O sonho de "ressuscitar" animais de estimação tornou-se realidade nos Estados Unidos, onde a empresa Genetic Savings and Clone, com sede perto de São Francisco, realiza clonagem de gatos por US$ 50 mil "a cópia".
A companhia californiana, que anunciou em 2002 a primeira clonagem de um felino, o "Cc", a partir do DNA da célula de uma gata adulta, deve clonar nove felinos este ano, seis para venda e três para exposição em salões comerciais.
A Genetic Savings and Clone tenta agora reeditar a experiência com outro grande amigo do homem, o cachorro. "Tem gente nos trazendo uma bola cheia de saliva de cachorro perguntando se podemos clonar o animal a partir dela", explica Ben Carlson, diretor-adjunto da empresa.
"Recebemos um grande número de pedidos. Os proprietários trazem um dente ou pêlos do animal, mostram o local onde enterraram seu mascote meses atrás. Temos que explicar que não podemos fazer nada a partir disso", acrescentou.
Para realizar a clonagem, a empresa deve fazer uma retirada de DNA do estômago do animal vivo ou imediatamente após sua morte. Centenas de clientes já pediram que os genes de seus mascotes sejam guardados em "bancos" genéticos da empresa, à espera da abertura de um eventual mercado de cachorros clonados.
Connie Gombert espera com este método "ressuscitar" sua amada Maggie, uma cadela da raça pastor alemão "excepcional", que era "o animal ideal".
Pouco sucesso
Mas os cientistas advertem que há poucas chances de realizar este sonho. "A taxa de sucesso é baixa", explicou David Magnus, co-diretor do serviço de ética biomédica na famosa Universidade de Stanford.
"Foram necessárias 270 tentativas para criar a ovelha Dolly", o primeiro animal clonado em 1996. "Para cada sucesso, há muitos nascimentos de animais deformados", acrescentou.
Além disso, é cientificamente impossível recriar a cópia do animal desejada pelos proprietários, a clonagem permite apenas copiar sua genética.
David Magnus reconhece que faria tudo para "copiar" seu cachorro Rudy "tal como era", mas admite que "ainda que existisse um clone de Rudy, não seria ele".
Os cientistas não são os únicos a questionarem a ética e propósito das atividades da Genetic Savings and Clone.

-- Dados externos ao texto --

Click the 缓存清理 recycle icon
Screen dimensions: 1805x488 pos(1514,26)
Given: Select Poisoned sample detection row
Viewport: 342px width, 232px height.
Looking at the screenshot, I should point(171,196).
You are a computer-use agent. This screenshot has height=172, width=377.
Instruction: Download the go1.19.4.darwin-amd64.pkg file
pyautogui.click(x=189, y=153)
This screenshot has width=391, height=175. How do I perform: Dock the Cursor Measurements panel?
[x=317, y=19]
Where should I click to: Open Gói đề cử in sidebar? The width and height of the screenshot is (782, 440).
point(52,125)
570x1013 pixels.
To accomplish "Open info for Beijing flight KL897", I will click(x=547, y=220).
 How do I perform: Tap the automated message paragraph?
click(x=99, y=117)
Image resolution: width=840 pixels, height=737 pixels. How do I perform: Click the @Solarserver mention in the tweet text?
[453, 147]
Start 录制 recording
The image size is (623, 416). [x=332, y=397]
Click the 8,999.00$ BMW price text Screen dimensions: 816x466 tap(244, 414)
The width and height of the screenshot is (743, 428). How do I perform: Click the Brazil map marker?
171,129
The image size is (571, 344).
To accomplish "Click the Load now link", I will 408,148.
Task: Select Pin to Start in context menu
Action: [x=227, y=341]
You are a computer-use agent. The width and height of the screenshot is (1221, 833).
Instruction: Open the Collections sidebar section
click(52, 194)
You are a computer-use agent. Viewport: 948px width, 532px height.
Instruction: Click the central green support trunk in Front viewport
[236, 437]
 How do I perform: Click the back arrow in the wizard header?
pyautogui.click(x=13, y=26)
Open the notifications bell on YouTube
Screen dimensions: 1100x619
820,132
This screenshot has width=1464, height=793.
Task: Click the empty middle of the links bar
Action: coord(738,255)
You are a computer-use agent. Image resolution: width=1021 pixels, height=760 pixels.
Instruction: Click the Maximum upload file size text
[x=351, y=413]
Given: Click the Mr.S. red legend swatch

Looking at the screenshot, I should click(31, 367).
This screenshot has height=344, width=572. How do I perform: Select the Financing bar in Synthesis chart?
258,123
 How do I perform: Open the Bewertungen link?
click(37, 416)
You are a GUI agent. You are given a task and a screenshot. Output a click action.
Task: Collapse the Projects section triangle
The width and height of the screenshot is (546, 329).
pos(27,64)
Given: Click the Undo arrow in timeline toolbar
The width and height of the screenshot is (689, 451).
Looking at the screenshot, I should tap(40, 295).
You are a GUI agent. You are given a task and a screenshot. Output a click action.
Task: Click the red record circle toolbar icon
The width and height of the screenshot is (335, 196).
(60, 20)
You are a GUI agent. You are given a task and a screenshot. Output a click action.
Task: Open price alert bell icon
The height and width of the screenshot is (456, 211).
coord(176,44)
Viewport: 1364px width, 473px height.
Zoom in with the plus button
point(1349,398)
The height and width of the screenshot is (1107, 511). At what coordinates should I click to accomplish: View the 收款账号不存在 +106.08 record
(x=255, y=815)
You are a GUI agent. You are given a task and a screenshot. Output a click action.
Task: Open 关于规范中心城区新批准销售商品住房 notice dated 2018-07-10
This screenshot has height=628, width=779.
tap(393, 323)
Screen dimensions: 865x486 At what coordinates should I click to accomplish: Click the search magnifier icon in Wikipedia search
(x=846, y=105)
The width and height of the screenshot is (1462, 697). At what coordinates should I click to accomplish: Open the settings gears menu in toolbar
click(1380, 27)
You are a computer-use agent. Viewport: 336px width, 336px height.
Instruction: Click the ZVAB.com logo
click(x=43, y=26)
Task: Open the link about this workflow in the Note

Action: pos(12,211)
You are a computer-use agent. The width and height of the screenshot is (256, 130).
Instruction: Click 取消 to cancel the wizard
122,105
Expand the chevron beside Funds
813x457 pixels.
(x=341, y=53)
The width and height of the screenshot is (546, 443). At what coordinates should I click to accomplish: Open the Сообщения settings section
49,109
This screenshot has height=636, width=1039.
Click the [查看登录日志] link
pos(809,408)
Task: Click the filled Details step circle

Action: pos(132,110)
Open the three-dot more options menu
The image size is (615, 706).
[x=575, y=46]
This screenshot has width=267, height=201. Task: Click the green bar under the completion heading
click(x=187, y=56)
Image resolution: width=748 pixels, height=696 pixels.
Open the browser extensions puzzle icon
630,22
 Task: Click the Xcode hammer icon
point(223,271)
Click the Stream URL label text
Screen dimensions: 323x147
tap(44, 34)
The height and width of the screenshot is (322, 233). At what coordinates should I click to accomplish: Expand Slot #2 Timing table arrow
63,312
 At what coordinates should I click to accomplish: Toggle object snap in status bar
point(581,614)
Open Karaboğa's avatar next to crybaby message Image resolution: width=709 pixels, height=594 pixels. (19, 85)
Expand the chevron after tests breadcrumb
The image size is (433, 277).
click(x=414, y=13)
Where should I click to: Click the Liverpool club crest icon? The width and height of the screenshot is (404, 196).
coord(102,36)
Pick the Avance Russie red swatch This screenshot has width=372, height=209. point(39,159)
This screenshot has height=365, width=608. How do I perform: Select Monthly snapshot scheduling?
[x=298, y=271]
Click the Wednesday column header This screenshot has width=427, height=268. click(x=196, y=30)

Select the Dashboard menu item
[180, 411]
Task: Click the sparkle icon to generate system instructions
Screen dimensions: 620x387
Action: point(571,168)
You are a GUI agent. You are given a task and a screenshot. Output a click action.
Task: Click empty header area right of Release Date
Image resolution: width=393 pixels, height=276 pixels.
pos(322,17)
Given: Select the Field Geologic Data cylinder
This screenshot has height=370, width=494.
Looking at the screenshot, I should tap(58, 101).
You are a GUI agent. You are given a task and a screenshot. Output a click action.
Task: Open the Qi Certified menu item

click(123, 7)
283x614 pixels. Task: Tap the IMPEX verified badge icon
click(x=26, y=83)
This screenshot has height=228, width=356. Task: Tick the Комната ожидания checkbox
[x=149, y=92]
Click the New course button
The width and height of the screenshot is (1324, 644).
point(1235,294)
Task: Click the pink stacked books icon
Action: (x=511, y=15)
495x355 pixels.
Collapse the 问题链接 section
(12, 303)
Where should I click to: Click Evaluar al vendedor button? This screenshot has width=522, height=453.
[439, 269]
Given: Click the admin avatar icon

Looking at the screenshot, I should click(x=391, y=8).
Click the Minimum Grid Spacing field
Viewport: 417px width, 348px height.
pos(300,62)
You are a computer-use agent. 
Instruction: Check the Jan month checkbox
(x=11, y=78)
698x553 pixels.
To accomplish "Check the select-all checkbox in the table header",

As associações de defesa dos animais vêem nisso um desperdício de dinheiro em um momento em que 17 milhões de animais domésticos são mandados para abrigos porque não têm quem os adote.
"Genetic Savings and Clone é um nome inteligente para uma atividade diabólica", denunciou Mary Beth Sweetland, da associação Para um Tratamento Ético dos Animais (Peta).